SOURCE MATERIAL START

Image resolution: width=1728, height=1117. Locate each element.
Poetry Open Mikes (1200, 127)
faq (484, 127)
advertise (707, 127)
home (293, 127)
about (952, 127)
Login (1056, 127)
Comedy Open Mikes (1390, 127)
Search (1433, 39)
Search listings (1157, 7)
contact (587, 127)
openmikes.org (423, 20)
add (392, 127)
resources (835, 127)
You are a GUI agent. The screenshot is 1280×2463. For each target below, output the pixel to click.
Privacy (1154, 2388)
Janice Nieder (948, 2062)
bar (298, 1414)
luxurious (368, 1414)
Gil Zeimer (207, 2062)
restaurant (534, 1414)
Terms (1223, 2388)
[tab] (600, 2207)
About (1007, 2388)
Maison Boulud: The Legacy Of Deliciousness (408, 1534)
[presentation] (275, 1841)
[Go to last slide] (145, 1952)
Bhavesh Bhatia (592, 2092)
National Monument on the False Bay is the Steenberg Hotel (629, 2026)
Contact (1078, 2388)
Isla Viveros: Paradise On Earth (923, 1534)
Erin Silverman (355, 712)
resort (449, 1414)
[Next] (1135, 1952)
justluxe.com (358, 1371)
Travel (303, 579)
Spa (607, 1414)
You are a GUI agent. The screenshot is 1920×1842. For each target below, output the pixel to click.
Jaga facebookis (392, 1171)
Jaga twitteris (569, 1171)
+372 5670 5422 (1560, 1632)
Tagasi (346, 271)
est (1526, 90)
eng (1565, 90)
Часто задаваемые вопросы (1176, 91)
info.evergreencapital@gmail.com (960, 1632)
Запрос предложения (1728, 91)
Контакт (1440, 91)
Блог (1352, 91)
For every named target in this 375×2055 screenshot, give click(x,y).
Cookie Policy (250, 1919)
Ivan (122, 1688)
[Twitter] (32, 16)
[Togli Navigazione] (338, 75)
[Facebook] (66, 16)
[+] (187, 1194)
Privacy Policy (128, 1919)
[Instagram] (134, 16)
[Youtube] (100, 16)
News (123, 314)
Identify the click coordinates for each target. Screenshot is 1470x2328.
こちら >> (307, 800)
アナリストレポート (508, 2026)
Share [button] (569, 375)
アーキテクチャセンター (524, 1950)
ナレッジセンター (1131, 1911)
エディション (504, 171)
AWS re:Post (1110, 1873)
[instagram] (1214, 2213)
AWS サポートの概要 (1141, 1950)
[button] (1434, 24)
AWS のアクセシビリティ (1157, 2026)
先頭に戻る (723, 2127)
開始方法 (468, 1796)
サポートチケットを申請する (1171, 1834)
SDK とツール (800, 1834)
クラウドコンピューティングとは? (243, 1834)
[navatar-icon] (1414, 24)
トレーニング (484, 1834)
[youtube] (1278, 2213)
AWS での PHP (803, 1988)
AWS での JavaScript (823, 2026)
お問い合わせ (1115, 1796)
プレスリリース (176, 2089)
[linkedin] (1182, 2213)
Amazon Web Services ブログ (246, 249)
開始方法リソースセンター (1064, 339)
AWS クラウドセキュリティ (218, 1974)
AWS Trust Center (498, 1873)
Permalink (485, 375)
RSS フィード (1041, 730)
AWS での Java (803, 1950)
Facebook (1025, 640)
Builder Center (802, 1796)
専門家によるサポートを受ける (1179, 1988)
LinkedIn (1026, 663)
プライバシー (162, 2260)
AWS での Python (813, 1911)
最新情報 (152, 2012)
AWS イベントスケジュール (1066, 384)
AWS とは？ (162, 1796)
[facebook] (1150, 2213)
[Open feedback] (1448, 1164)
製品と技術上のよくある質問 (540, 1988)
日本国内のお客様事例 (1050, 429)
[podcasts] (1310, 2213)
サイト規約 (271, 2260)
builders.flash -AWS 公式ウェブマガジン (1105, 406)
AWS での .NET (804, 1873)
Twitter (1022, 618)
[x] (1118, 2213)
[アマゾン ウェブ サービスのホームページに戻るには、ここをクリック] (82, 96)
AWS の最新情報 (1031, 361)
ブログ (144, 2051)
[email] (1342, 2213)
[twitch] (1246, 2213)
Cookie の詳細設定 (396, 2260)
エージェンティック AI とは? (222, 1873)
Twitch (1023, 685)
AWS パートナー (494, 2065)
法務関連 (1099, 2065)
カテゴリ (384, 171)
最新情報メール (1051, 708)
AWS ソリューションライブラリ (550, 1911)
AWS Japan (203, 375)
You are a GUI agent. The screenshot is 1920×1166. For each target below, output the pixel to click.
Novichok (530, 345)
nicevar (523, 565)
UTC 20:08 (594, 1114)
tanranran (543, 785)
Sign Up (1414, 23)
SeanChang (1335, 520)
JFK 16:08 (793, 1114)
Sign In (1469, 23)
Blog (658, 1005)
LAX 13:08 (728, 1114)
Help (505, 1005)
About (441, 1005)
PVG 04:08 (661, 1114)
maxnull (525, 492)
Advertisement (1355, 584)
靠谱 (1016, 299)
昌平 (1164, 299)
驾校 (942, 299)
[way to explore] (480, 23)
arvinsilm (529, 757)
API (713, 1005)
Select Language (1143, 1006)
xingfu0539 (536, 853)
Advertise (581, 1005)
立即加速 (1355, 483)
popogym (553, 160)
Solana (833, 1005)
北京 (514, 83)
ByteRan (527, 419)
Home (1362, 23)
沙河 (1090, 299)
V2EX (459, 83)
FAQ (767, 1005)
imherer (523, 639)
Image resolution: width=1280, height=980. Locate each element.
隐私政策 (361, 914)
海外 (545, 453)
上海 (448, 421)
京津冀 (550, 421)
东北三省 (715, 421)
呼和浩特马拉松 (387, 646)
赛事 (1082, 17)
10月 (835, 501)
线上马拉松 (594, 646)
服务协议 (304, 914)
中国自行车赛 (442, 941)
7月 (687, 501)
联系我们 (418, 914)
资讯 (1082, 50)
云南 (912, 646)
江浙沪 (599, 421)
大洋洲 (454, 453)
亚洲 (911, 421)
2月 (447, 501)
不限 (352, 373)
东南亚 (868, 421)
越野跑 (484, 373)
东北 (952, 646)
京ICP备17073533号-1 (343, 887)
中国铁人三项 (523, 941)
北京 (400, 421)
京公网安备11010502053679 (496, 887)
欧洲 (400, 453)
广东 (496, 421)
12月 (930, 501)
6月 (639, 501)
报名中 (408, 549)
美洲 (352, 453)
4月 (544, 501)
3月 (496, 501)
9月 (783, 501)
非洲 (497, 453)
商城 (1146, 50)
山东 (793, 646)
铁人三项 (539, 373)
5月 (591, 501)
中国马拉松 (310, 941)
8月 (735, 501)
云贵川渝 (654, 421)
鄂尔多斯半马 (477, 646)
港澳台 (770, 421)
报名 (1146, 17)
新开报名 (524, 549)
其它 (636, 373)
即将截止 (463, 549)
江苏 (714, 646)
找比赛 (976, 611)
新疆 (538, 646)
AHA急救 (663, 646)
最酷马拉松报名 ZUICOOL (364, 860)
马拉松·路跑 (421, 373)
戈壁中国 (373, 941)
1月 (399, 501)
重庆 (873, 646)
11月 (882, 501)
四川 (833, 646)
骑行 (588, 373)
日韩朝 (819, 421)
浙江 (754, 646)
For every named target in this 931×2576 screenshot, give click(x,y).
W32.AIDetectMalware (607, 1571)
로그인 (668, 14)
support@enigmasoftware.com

SOURCE MATERIAL END

## WHAT NEEDS TO BE DONE
Starting at the line above that contains "Amazon Web Services ブログ (246, 249)", repeat each line exactly up to and including the line that contains "中国铁人三项 (523, 941)", and stop there.

## EXERCISE RESPONSE
Amazon Web Services ブログ (246, 249)
開始方法リソースセンター (1064, 339)
AWS クラウドセキュリティ (218, 1974)
AWS Trust Center (498, 1873)
Permalink (485, 375)
RSS フィード (1041, 730)
AWS での Java (803, 1950)
Facebook (1025, 640)
Builder Center (802, 1796)
専門家によるサポートを受ける (1179, 1988)
LinkedIn (1026, 663)
プライバシー (162, 2260)
AWS での Python (813, 1911)
最新情報 (152, 2012)
AWS イベントスケジュール (1066, 384)
AWS とは？ (162, 1796)
[facebook] (1150, 2213)
[Open feedback] (1448, 1164)
製品と技術上のよくある質問 (540, 1988)
日本国内のお客様事例 (1050, 429)
[podcasts] (1310, 2213)
サイト規約 (271, 2260)
builders.flash -AWS 公式ウェブマガジン (1105, 406)
AWS での .NET (804, 1873)
Twitter (1022, 618)
[x] (1118, 2213)
[アマゾン ウェブ サービスのホームページに戻るには、ここをクリック] (82, 96)
AWS の最新情報 (1031, 361)
ブログ (144, 2051)
[email] (1342, 2213)
[twitch] (1246, 2213)
Cookie の詳細設定 (396, 2260)
エージェンティック AI とは? (222, 1873)
Twitch (1023, 685)
AWS パートナー (494, 2065)
法務関連 (1099, 2065)
カテゴリ (384, 171)
最新情報メール (1051, 708)
AWS ソリューションライブラリ (550, 1911)
AWS Japan (203, 375)
You are a GUI agent. The screenshot is 1920×1166. For each target below, output the pixel to click.
Novichok (530, 345)
nicevar (523, 565)
UTC 20:08 (594, 1114)
tanranran (543, 785)
Sign Up (1414, 23)
SeanChang (1335, 520)
JFK 16:08 (793, 1114)
Sign In (1469, 23)
Blog (658, 1005)
LAX 13:08 (728, 1114)
Help (505, 1005)
About (441, 1005)
PVG 04:08 (661, 1114)
maxnull (525, 492)
Advertisement (1355, 584)
靠谱 (1016, 299)
昌平 (1164, 299)
驾校 (942, 299)
[way to explore] (480, 23)
arvinsilm (529, 757)
API (713, 1005)
Select Language (1143, 1006)
xingfu0539 (536, 853)
Advertise (581, 1005)
立即加速 (1355, 483)
popogym (553, 160)
Solana (833, 1005)
北京 (514, 83)
ByteRan (527, 419)
Home (1362, 23)
沙河 (1090, 299)
V2EX (459, 83)
FAQ (767, 1005)
imherer (523, 639)
Image resolution: width=1280, height=980. Locate each element.
隐私政策 (361, 914)
海外 (545, 453)
上海 (448, 421)
京津冀 (550, 421)
东北三省 (715, 421)
呼和浩特马拉松 (387, 646)
赛事 (1082, 17)
10月 (835, 501)
线上马拉松 (594, 646)
服务协议 (304, 914)
中国自行车赛 (442, 941)
7月 (687, 501)
联系我们 (418, 914)
资讯 (1082, 50)
云南 (912, 646)
江浙沪 (599, 421)
大洋洲 (454, 453)
亚洲 (911, 421)
2月 (447, 501)
不限 (352, 373)
东南亚 (868, 421)
越野跑 (484, 373)
东北 (952, 646)
京ICP备17073533号-1 (343, 887)
中国铁人三项 (523, 941)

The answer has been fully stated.